#### [Exercices à réaliser]
[a] Recopiez fidèlement le passage du texte sur la musique en ligne qui s'ouvre sur les mots contenant "Les avantages de" et se termine par "de la musique.".
[b] D'après le texte sur la musique en ligne, quels sites d'écoute en streaming sont cités en exemple ?

Les avantages de ces modes d’acquisition de la musique enregistrée qui sont l'instantanéité d’accès à la ressource, un coût défiant toute concurrence par rapport aux ventes de CD et dans le cadre du téléchargement illégal, la gratuité, mais aussi le fait que l’on puisse se passer de l’intermédiaire final amène, en effet, le consommateur à préférer tous ces modes de consommations( même si dans le cadre du téléchargement illégal, ce n’est pas de la consommation) plutôt que le disque.

Enfin un exemple assez isolé, celui de la musique en ligne, gratuite, poster sur des sites d’écoutes, de streaming tels que Youtube ou Deezer mais aussi diffusée grâce aux radios en ligne ou aux radios adaptatives (exemple :musicmatch). La musique en ligne est encore une forme de consommation nouvelle, récente qui s’inscrit dans le mouvement de dématérialisation de la musique.

#### [Données extraites]
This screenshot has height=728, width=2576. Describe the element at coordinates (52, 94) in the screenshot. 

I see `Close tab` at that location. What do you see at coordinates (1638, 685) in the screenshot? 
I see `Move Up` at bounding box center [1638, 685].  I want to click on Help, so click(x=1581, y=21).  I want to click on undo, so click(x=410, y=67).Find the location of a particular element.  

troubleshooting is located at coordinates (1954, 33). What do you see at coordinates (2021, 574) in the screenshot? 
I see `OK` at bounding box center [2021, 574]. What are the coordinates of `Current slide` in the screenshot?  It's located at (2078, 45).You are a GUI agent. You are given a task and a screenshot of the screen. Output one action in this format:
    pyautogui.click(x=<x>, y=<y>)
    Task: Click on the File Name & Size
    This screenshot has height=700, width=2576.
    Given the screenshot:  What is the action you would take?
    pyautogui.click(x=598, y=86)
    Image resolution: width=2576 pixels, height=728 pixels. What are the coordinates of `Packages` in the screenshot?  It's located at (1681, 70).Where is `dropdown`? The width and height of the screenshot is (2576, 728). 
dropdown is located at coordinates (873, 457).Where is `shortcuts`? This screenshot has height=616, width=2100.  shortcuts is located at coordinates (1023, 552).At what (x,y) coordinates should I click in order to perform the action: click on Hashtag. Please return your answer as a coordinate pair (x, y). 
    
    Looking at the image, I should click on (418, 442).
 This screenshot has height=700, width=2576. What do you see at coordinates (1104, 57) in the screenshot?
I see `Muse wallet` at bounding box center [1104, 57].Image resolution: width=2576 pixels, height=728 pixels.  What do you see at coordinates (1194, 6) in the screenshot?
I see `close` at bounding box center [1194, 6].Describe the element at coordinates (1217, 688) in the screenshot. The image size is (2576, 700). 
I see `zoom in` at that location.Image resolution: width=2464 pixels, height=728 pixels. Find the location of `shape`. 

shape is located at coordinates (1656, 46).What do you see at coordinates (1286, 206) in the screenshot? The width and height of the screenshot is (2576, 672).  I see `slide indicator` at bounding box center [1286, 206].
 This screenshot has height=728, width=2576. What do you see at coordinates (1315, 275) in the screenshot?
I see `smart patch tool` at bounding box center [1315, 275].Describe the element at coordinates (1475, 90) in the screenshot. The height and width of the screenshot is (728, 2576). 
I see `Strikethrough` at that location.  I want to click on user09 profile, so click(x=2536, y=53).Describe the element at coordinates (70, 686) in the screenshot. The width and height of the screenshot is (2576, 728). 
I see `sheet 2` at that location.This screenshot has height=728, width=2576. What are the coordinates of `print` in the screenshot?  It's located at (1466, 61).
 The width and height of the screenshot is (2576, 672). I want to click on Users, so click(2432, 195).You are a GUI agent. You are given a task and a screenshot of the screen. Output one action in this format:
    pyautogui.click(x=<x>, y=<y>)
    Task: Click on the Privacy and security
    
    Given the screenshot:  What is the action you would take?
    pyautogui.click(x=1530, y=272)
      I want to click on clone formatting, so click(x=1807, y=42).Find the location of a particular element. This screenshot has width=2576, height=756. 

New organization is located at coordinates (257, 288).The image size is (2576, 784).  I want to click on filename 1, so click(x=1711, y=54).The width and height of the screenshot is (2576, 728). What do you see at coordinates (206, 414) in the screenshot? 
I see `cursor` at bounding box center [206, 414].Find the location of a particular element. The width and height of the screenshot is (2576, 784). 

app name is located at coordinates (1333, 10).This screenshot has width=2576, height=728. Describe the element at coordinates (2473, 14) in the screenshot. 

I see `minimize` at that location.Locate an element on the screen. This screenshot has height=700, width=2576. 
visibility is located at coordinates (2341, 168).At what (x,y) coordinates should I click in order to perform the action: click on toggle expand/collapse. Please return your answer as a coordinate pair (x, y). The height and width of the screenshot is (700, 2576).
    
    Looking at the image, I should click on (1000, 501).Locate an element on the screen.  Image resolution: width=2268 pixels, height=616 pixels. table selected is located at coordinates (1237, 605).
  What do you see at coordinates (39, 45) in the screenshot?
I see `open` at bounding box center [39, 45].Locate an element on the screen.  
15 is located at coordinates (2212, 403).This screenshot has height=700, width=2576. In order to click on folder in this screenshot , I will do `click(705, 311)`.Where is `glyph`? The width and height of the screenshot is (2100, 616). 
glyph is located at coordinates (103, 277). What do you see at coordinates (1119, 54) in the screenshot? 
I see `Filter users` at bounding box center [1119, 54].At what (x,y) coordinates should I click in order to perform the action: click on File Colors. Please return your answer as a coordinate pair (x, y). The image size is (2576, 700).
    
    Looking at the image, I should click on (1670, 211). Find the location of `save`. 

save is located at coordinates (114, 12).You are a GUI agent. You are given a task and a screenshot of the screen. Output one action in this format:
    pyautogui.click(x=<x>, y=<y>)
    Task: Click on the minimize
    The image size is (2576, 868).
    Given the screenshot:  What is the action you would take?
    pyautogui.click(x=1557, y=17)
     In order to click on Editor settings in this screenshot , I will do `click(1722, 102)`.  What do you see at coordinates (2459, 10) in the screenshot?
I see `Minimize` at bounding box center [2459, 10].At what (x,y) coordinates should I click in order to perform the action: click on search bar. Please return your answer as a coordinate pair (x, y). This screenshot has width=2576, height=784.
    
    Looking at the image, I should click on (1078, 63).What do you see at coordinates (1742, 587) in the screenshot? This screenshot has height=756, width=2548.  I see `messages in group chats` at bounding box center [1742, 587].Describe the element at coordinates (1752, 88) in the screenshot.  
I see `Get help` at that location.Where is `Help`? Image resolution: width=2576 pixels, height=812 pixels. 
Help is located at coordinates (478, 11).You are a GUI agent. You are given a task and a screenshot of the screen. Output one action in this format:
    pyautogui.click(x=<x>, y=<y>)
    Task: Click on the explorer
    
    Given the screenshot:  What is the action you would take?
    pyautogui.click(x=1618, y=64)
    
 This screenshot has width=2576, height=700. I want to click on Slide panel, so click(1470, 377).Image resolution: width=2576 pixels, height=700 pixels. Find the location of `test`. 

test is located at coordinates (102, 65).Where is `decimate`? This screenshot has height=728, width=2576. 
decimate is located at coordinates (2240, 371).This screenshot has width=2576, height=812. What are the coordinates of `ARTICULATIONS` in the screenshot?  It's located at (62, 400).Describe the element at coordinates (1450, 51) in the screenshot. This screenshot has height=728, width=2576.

#### [Réponses dans l'ordre]
[a]
Les avantages de ces modes d’acquisition de la musique enregistrée qui sont l'instantanéité d’accès à la ressource, un coût défiant toute concurrence par rapport aux ventes de CD et dans le cadre du téléchargement illégal, la gratuité, mais aussi le fait que l’on puisse se passer de l’intermédiaire final amène, en effet, le consommateur à préférer tous ces modes de consommations( même si dans le cadre du téléchargement illégal, ce n’est pas de la consommation) plutôt que le disque.

Enfin un exemple assez isolé, celui de la musique en ligne, gratuite, poster sur des sites d’écoutes, de streaming tels que Youtube ou Deezer mais aussi diffusée grâce aux radios en ligne ou aux radios adaptatives (exemple :musicmatch). La musique en ligne est encore une forme de consommation nouvelle, récente qui s’inscrit dans le mouvement de dématérialisation de la musique.

[b] Youtube et Deezer.